Castle, Derrymore Island, Co. Sligo
The castle occupies the western tip of the island, where an oval platform roughly 21 by 18.5 metres has been constructed, rising about 0.7 metres high. This platform is enclosed by a substantial stony bank, standing 1.5 metres on the inside and 1.2 metres on the outside, with a defensive fosse or ditch running along the landward side; 3 metres wide and a metre deep, cutting the castle off from the rest of the island.
The most visible remnants of the castle itself sit on the eastern side of the platform, where a rectangular stone structure once stood, measuring approximately 7.3 by 4.7 metres internally. Though time has reduced much of it to a rubble mound covered in grass, careful observation reveals fragments of its original construction, particularly along the southern wall where external facing stones remain visible, including blocks of dressed limestone that hint at the building’s former sophistication. A later addition, a drystone field boundary wall about 1.25 metres thick and 0.3 metres high, extends from the southern side of these ruins down to the lakeshore, effectively sealing off the western end of the island.
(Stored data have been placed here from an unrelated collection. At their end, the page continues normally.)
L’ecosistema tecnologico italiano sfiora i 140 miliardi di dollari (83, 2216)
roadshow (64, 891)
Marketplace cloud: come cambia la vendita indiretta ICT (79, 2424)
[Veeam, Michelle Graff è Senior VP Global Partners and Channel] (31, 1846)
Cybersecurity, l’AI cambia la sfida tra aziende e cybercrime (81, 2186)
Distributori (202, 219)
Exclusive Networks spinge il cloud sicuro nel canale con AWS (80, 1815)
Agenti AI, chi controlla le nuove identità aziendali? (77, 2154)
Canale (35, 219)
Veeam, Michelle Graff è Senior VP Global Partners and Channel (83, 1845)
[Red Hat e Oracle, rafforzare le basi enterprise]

This fortification represents one of several castles built by the O’Gara family, who held considerable power in this region of County Sligo during the medieval period. The strategic position, surrounded by water on three sides with only a narrow approach from the east, would have made it an easily defensible location, whilst the dressed limestone blocks suggest this was more than a simple military outpost; it was likely a residence befitting the status of one of the area’s prominent Gaelic families.